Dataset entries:

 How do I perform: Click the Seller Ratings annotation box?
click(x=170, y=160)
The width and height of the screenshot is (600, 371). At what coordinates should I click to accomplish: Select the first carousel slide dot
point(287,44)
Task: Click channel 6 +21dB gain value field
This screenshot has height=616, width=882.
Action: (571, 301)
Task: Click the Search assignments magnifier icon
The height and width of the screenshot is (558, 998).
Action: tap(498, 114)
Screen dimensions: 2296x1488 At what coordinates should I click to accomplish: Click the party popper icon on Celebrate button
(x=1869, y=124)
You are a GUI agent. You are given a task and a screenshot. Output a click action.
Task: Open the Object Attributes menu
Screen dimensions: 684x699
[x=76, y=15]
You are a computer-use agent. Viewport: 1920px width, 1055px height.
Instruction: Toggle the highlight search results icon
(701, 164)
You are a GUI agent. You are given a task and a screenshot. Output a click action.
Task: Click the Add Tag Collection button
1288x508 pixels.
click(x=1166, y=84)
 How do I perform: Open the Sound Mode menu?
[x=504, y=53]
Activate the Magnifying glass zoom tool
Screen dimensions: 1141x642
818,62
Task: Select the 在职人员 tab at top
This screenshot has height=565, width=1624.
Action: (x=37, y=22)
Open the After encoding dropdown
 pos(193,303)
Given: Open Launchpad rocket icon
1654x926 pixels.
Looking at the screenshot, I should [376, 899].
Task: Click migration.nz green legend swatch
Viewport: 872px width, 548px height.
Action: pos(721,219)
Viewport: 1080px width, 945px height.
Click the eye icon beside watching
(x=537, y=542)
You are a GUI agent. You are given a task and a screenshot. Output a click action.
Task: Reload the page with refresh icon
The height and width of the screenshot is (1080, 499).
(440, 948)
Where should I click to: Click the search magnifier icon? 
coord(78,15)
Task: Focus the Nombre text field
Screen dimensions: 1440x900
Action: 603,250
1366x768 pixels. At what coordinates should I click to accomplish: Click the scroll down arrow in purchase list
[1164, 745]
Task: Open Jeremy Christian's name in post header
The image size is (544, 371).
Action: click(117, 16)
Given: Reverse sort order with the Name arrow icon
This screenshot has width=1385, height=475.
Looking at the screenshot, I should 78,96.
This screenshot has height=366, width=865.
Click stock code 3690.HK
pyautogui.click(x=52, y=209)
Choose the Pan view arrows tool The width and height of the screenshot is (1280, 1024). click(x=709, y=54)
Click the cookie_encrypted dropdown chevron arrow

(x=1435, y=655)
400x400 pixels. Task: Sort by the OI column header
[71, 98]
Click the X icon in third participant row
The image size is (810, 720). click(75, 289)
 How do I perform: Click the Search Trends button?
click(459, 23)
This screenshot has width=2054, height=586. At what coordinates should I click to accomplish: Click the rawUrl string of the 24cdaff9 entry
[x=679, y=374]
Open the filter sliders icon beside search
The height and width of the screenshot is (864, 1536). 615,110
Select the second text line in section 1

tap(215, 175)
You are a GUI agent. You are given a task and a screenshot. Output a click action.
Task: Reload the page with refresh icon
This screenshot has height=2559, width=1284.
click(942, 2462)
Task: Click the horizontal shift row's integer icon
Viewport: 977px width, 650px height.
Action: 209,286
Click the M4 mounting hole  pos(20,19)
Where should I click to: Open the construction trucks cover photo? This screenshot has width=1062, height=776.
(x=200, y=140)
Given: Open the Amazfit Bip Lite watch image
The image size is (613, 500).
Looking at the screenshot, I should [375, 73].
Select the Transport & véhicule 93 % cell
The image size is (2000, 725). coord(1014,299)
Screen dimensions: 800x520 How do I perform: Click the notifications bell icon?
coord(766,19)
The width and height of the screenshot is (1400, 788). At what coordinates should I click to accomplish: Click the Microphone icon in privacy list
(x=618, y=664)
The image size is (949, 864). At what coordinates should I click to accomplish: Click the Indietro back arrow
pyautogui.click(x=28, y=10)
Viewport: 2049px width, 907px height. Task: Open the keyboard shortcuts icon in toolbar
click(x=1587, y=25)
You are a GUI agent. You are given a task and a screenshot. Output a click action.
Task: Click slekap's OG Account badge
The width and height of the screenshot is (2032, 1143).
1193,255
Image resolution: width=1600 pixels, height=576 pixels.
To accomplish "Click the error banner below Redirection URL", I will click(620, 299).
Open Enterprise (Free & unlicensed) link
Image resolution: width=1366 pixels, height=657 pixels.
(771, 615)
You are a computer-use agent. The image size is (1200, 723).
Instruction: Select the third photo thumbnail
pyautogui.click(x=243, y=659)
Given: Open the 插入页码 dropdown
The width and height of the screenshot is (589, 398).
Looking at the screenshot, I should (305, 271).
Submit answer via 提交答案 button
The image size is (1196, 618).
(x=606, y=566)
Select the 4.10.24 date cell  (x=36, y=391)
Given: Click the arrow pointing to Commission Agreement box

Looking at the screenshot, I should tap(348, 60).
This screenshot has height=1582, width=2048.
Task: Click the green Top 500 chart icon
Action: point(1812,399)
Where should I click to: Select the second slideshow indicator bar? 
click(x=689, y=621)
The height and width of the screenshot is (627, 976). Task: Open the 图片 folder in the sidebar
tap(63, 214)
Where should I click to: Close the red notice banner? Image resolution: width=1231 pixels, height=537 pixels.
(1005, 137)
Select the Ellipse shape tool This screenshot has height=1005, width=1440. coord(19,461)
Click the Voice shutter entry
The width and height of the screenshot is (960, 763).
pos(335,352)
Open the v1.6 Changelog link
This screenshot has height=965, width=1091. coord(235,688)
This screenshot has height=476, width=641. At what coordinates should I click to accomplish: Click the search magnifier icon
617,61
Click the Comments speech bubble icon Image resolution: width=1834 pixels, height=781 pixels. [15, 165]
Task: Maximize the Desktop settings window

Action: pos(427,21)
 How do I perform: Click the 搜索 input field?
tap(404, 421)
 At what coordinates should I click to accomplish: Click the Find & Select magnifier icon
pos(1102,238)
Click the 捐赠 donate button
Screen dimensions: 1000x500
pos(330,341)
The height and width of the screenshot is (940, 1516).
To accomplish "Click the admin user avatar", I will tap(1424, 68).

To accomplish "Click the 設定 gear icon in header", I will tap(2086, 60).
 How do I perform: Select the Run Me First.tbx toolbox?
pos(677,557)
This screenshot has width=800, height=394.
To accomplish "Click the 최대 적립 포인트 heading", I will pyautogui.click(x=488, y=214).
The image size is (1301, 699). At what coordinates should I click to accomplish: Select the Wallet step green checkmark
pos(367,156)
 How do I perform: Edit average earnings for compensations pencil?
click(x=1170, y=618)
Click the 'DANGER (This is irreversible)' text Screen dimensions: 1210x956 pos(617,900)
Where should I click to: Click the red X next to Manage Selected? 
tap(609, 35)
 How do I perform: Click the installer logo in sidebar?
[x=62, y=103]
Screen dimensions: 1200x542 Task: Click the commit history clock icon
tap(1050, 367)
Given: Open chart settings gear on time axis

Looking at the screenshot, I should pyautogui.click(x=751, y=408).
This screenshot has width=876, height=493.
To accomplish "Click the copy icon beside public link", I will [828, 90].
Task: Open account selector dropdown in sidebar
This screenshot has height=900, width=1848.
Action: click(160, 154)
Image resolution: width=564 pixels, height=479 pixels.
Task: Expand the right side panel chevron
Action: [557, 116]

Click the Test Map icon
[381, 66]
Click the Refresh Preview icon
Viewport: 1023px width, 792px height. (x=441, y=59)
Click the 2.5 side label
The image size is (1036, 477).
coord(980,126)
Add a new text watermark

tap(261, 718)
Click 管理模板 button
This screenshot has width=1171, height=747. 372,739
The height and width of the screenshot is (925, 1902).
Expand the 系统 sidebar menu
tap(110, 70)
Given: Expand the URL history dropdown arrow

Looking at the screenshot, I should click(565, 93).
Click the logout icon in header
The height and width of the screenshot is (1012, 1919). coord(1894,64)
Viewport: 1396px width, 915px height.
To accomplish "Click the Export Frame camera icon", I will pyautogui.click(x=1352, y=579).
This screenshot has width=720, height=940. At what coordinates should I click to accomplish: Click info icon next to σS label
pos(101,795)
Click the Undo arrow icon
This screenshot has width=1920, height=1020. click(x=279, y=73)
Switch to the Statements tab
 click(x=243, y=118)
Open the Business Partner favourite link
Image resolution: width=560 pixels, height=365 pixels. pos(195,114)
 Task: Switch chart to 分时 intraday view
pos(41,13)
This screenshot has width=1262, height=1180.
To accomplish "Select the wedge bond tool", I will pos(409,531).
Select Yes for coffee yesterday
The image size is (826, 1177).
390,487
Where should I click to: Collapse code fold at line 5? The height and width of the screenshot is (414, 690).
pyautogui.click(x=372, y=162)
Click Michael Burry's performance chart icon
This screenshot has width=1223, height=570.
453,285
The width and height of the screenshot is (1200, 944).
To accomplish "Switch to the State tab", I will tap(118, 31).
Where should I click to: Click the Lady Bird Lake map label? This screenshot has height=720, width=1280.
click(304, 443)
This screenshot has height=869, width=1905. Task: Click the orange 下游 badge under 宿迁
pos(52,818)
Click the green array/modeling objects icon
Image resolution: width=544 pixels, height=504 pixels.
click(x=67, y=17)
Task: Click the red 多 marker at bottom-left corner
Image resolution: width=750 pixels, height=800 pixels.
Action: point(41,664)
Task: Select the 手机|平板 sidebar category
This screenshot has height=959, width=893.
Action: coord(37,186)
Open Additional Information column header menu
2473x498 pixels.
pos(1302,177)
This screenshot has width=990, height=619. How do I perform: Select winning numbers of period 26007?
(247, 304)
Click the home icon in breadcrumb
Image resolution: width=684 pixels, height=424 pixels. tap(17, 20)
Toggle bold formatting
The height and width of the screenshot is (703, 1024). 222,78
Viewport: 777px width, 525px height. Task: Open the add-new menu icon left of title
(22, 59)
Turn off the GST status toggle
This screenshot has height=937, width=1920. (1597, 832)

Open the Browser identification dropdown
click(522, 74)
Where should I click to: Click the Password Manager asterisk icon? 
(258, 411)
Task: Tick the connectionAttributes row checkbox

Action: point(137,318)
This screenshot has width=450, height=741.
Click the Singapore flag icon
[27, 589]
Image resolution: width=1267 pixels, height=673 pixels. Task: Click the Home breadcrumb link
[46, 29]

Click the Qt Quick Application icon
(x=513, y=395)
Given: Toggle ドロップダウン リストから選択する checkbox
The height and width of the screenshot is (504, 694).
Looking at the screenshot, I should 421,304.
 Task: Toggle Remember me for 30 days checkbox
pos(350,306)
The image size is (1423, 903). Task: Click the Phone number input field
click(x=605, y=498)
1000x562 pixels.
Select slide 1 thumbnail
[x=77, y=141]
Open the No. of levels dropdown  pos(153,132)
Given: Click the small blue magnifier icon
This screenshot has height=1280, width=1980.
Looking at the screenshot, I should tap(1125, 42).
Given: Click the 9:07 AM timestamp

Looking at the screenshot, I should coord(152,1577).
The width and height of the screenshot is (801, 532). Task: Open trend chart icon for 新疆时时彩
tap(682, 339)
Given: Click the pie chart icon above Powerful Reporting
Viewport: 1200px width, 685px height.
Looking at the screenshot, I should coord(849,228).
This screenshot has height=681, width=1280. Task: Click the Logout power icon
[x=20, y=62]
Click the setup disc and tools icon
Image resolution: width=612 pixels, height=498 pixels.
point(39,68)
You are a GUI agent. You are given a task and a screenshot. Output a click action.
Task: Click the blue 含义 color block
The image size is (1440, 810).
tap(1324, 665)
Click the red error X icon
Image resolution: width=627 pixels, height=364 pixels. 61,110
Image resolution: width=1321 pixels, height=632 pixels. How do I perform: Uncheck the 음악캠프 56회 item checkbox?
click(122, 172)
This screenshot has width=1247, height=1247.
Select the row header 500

Work required: Give back precisely the lines above that start at the line containing "This screenshot has width=2054, height=586." and end at the line containing "Click the M4", inclusive. No other lines belong in the output.

Response to the exercise:
This screenshot has width=2054, height=586. At what coordinates should I click to accomplish: Click the rawUrl string of the 24cdaff9 entry
[x=679, y=374]
Open the filter sliders icon beside search
The height and width of the screenshot is (864, 1536). 615,110
Select the second text line in section 1

tap(215, 175)
You are a GUI agent. You are given a task and a screenshot. Output a click action.
Task: Reload the page with refresh icon
This screenshot has height=2559, width=1284.
click(942, 2462)
Task: Click the horizontal shift row's integer icon
Viewport: 977px width, 650px height.
Action: 209,286
Click the M4 mounting hole  pos(20,19)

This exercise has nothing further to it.